§ **Aim**
Please reproduce the listing verbatim, everything from the line containing "You are a GUI" down to the line containing "click(316, 566)", both included.

**** Data entries ****

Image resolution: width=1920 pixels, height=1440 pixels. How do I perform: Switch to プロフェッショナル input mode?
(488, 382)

****
**** Data entries ****

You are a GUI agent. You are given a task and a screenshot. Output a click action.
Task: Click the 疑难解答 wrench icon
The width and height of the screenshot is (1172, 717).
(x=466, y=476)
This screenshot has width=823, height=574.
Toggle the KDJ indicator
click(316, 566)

****

§ **Output below**
You are a GUI agent. You are given a task and a screenshot. Output a click action.
Task: Click the 疑难解答 wrench icon
The width and height of the screenshot is (1172, 717).
(x=466, y=476)
This screenshot has width=823, height=574.
Toggle the KDJ indicator
click(316, 566)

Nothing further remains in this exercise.